Was alle bereits wissen, scheint dies zu bestätigen, denn die
Deutsche Bank verdient mit dem eigentlichen Bankgeschäft kaum
Geld. Lediglich das Jahr 2000 (siehe weiter oben) bildet da eine
Ausnahme. Rechnet man nämlich aus dem Ergebnis vor Steuern
den Verkauf des Tafelsilbers ab, sprich den Gewinn aus den Verkäufen
wichtiger Beteiligungen, kommt man in den vorangegangenen Jahren
so Ach und Krach grad in die schwarzen Zahlen. Im Jahr 1999 liegt
Ergebnis vor Steuern bei 2,351 Mrd. Euro, die Ertragssteuern bei
1,689 Mrd. Euro. Im Endeffekt beträgt das Nettoergebnis noch
62 Mio. Euro, denn die Gewinne aus dem Verkauf der Beteiligungen
betrugen 600 Mio. Euro. Im Jahr 2000 steigt das Nettoergebnis auf
über 2 Mrd. Euro. Im Jahr 2001 betrug das Ergebnis vor Steuern
1,596 Mrd. Euro; minus Ertragssteuern von 434 Mio. Euro und minus
den Veräußerungsgewinn der Beteiligungen von 1 Mrd. Euro
bleiben noch 162 Mio. als Nettoergebnis. Im bisherigen Rumpfjahr,
das bisher drei Quartale umfasst, liegt das Ergebnis vor Steuern
bei 3,312 Mrd. Euro, minus Ertragssteuern von 144 Mio. Euro. Dafür
verkaufte man soviel Beteiligungen, dass man auf einen Gewinn von
3,8 Mrd. Euro kam. Diesen ebenfalls noch abgezogen, errechnet sich
dadurch ein Verlust von 632 Mio. Euro in den ersten neun Monaten
von 2002. Wenn man jetzt, was man eigentlich nicht darf, diesen
Wert aufs Jahr hochrechnet, dann die stillen Reserven dagegenstellt,
muss man kein Rechenkünstler sein, um sagen bzw. schreiben
zu können, dass die Reserven in ein bis zwei Jahren spätestens
aufgebraucht sein werden. Natürlich muss das noch nichts heißen.

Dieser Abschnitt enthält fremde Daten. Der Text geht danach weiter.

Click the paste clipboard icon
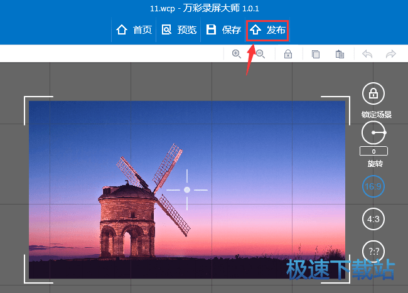 [340, 54]
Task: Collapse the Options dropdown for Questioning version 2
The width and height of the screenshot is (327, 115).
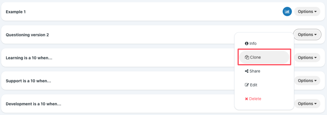Action: (307, 34)
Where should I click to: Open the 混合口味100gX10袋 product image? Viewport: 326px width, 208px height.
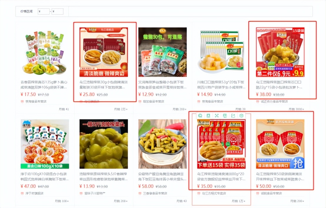pyautogui.click(x=45, y=144)
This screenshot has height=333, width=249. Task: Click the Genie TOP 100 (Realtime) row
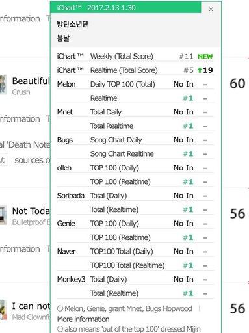pyautogui.click(x=135, y=237)
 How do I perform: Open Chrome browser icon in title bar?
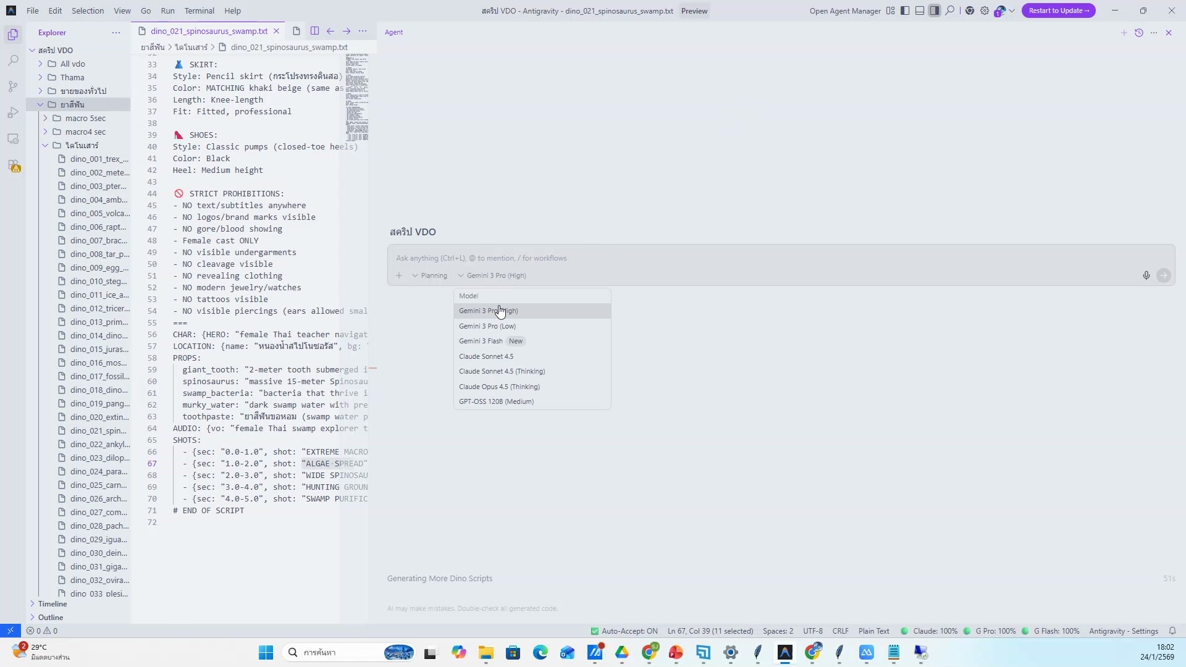tap(970, 10)
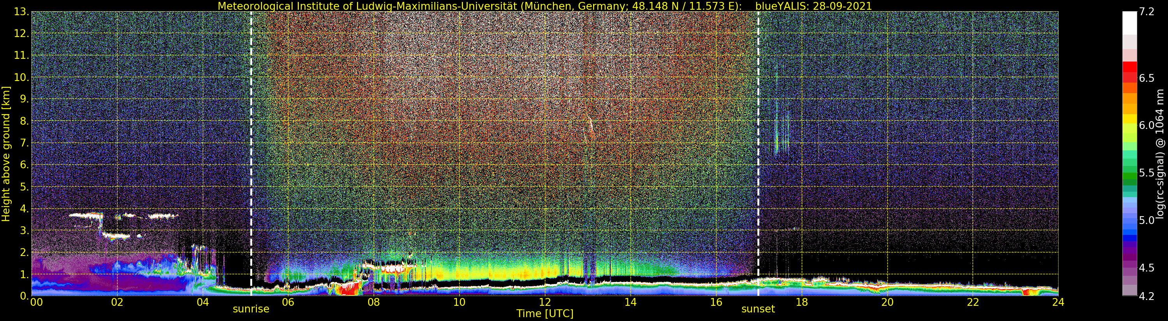Click the 7.2 colorbar tick label
Screen dimensions: 1168x321
click(x=1147, y=12)

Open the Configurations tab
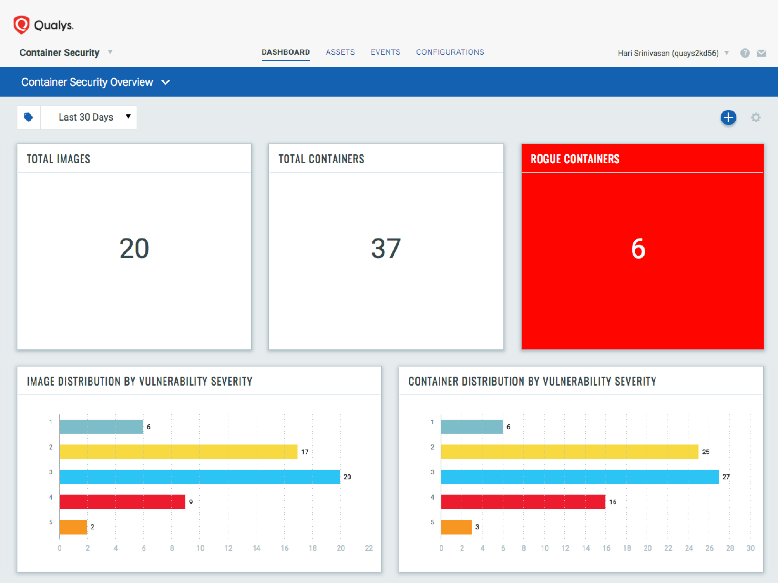(x=450, y=52)
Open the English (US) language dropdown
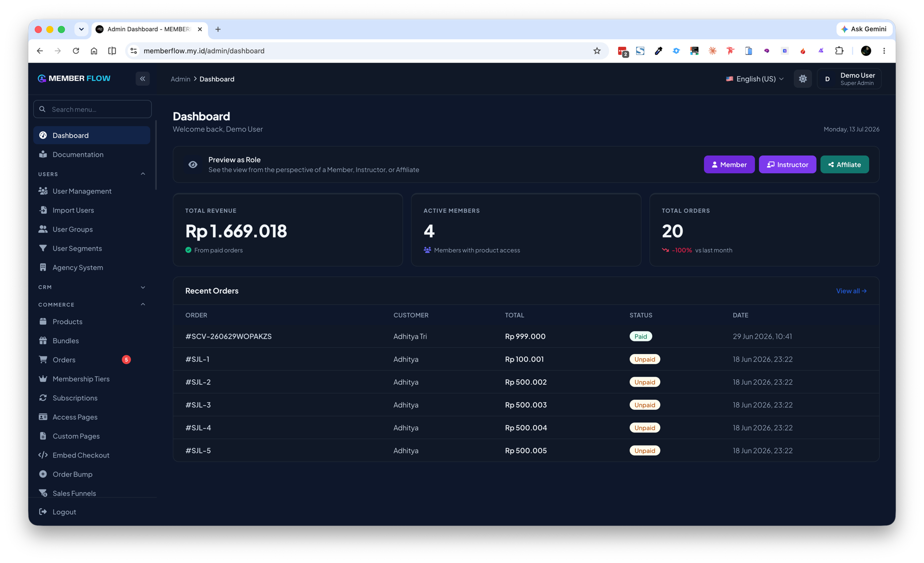 [754, 79]
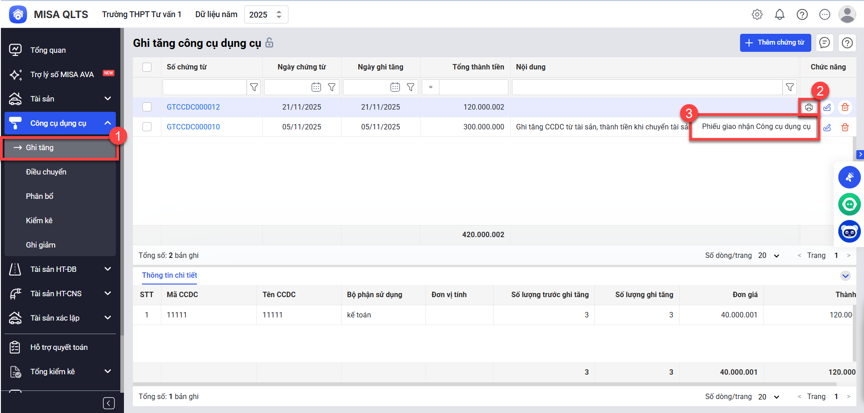
Task: Open the Điều chuyển submenu item
Action: click(46, 172)
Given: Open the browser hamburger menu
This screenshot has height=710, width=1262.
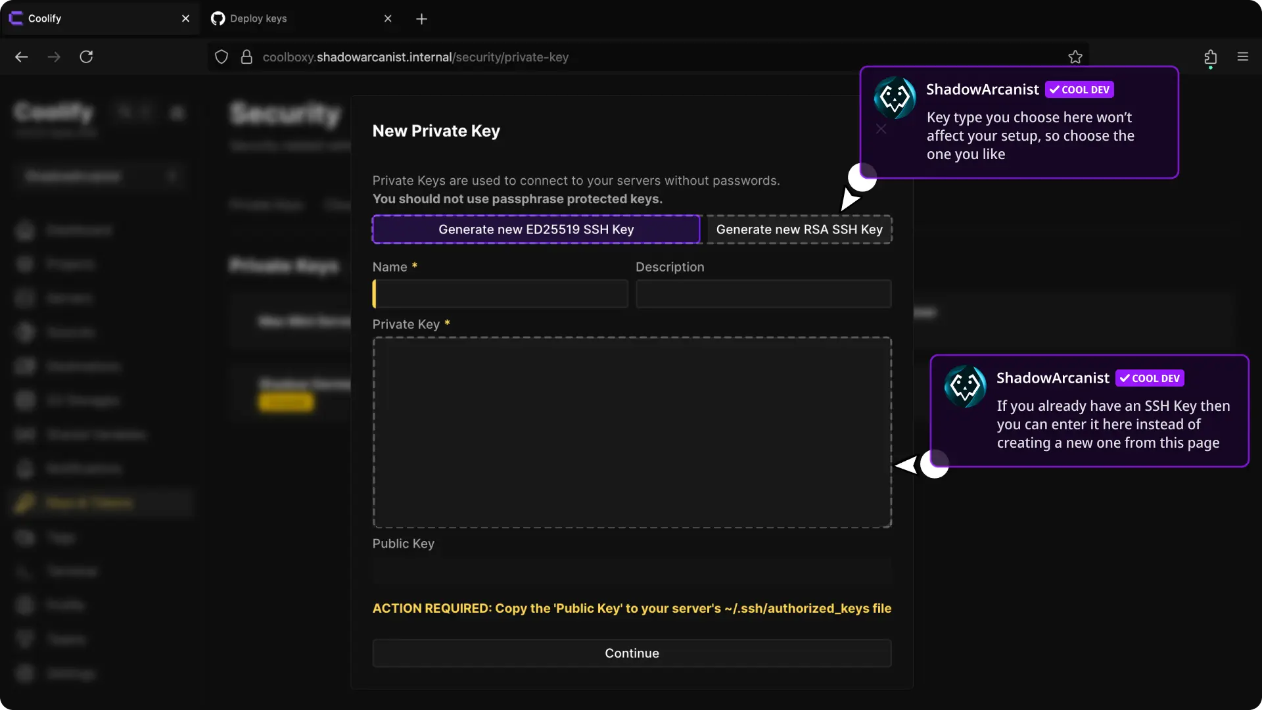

Verwundern könnte einen da schon eher, dass die Deutsche Bank
die einzige ist, die die Gehälter ihrer Investmentbanker um
ca. 10 Prozent erhöht hat, während der Umsatz dieser Sparte
um etwa den gleichen Prozentsatz gesunken ist. Der weltweite Branchenprimus,
die Citigroup (Marktwert lächerliche 180 Mrd. US-Dollar) machte
da das ganze Gegenteil. Sie senkte die Gehälter der Investmentbanker
und baute gleichzeitig die Umsätze dieser Sparte aus.
Ackermann,
der mit dem Credo in das Chef-Amt der Deutschen Bank gestartet war,
Kosten zu senken und den Aktienwert zu erhöhen, könnte
schneller Schiffbruch erleiden, als er gedacht hat. Schon vor einigen
Wochen musste man im Frankfurter Geschäftssitz Gerüchte
dementieren, dass die Citigroup eine Übernahme der Deutschbanker
plane. Auch ein Wechsel des Firmensitzes nach London wurde heftigst
dementiert. Zusätzlich dürfte dem Finanzinstitut die Aussage
des deutschen Finanzministers Eichel auf den Magen schlagen. Eichel
kündigte jüngst an, Gewinne aus dem Verkauf von Aktien,
Fondsanteilen und nicht selbst genutzten Immobilien ab März
kommenden Jahres pauschal mit 15 Prozent zu versteuern. Auf Gewinne
aus Anlagen, die vor diesem Zeitpunkt gekauft wurden, sollen immerhin
noch 1,5 Prozent Steuern gezahlt werden. Für die Deutsche Bank
und deren Anleger und Kunden bleibt zu hoffen, dass es auch bei
diesem Plan Eichels Schlupflöcher und Ausnahmegenehmigungen
geben wird. Ansonsten wird sich der negative Trend bei den Unternehmenszahlen
der Frankfurter Bank noch weiter verschärfen.
Ein
Blick gen Japan sollte genügen, um schnelle und heilsame Besserung
zu geloben. Dort gab es unlängst Gerüchte, dass die japanische
Regierung angeblich plane, einer der in Schieflage geratenen japanischen
Großbanken zu verstaatlichen. Noch ist die Schieflage, falls
es überhaupt eine werden sollte (immer positiv denken - das
Glas ist halbvoll), abwendbar. Ein kränkelndes Quasi-Staatsunternehmen
ist genug.
"Vertrauen
ist der Anfang von allem". Spätestens bei den nächsten
Quartals- und Jahreszahlen wird sich zeigen müssen, ob es der
neue Slogan mit dem alten aufnehmen kann.